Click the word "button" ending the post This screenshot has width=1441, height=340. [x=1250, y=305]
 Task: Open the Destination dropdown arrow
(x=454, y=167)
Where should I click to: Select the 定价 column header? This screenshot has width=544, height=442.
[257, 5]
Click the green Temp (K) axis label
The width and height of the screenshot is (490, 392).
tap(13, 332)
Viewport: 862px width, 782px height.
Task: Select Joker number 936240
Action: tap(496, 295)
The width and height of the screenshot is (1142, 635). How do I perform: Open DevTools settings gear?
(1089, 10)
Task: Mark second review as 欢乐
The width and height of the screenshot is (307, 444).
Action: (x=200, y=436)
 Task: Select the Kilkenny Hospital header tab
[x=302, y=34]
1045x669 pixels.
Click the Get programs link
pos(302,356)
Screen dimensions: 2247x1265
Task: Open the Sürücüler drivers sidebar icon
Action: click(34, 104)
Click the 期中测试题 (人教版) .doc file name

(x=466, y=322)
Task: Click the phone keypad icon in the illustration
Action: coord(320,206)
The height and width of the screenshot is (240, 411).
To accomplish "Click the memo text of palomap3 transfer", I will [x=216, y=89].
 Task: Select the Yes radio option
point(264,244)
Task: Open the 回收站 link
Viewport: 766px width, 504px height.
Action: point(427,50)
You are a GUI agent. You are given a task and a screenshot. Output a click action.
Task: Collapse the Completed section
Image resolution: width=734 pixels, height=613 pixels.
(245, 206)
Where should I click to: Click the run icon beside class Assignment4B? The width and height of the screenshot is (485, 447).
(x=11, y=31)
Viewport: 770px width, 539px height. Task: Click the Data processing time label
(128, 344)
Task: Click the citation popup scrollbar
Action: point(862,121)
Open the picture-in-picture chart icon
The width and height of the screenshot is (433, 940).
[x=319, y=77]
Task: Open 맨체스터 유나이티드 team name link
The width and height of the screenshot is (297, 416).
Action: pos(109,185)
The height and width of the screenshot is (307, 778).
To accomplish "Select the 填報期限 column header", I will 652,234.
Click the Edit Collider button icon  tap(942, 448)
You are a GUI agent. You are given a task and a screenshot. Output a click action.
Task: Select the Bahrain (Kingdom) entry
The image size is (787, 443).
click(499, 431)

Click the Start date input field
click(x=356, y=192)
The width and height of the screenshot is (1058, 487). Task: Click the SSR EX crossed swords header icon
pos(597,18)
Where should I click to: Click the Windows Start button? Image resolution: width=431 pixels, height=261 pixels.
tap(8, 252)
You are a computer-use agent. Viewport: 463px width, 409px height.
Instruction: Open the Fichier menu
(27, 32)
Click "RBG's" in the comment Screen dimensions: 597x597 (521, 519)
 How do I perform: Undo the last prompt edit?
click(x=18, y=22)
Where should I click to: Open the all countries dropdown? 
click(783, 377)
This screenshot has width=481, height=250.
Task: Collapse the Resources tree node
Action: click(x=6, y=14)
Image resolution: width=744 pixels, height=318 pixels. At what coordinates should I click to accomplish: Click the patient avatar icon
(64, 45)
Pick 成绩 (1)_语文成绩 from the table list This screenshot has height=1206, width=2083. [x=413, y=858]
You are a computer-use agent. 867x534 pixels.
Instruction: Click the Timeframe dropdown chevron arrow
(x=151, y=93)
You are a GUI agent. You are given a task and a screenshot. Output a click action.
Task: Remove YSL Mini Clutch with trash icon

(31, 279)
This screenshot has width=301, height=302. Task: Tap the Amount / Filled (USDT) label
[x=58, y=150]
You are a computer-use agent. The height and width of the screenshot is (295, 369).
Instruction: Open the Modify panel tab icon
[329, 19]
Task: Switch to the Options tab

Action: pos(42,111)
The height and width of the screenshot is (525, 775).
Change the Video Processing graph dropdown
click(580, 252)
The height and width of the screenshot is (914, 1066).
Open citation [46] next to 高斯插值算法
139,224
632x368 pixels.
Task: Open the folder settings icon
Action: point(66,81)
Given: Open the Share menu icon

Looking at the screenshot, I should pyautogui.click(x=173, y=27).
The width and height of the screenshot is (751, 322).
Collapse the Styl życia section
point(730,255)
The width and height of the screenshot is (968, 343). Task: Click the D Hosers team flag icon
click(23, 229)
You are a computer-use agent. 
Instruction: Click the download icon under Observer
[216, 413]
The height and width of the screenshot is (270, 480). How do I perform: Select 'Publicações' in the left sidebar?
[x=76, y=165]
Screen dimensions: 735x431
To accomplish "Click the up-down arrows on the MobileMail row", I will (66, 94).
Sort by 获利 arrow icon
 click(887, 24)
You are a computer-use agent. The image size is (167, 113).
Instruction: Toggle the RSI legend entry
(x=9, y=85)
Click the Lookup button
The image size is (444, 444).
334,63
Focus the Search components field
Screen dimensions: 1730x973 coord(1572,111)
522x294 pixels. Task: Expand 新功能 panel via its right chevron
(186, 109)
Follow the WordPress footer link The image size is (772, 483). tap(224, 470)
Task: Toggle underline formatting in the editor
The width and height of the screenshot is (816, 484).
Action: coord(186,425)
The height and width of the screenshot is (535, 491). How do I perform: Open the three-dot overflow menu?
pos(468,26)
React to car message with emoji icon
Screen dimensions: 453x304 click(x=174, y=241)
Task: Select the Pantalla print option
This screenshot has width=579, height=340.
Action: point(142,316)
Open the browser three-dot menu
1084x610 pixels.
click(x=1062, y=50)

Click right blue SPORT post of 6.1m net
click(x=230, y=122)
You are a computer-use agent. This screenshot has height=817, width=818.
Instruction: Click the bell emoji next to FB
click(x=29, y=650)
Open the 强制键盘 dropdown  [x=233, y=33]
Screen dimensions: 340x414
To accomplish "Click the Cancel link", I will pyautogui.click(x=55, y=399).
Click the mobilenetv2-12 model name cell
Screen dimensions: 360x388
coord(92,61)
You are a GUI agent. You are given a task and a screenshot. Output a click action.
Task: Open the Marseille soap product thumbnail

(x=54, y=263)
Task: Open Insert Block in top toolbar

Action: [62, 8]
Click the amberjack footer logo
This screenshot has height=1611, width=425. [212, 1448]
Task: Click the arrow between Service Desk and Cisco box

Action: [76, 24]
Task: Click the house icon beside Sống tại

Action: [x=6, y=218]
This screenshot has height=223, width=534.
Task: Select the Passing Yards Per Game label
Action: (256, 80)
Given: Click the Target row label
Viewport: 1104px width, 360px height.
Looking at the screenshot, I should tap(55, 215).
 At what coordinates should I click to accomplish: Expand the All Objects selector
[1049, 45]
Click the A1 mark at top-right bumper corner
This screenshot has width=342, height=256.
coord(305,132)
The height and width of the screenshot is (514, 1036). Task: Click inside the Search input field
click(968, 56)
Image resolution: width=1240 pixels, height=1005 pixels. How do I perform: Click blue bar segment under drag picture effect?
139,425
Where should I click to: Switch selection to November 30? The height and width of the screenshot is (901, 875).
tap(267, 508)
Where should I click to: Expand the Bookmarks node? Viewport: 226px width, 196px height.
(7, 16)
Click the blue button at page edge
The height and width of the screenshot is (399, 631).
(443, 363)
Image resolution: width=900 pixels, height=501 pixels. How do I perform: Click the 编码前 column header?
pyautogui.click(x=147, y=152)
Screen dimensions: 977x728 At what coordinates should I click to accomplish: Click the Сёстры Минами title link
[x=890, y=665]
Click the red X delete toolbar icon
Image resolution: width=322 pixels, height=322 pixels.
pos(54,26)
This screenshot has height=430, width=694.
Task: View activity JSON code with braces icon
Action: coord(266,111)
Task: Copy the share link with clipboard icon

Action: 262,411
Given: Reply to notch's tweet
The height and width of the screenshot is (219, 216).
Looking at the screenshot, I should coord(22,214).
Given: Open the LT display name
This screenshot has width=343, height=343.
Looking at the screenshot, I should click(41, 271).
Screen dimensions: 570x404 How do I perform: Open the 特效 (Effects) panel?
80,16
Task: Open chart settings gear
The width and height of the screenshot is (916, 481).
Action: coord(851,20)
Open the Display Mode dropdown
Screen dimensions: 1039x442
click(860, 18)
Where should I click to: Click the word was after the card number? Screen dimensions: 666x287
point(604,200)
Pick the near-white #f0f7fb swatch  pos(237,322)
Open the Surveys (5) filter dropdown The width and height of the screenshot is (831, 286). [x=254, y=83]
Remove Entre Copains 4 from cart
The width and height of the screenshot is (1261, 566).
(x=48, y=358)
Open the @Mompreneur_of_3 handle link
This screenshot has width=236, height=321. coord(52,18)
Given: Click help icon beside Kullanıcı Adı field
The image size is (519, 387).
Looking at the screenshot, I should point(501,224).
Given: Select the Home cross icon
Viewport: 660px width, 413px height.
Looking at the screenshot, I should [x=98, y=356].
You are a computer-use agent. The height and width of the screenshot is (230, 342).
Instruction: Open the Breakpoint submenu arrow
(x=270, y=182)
******
→ ASSIGNMENT
Looking at the material above, count the lines containing the string "Pick" and reply with the count alone.

→ WRITTEN RESPONSE
2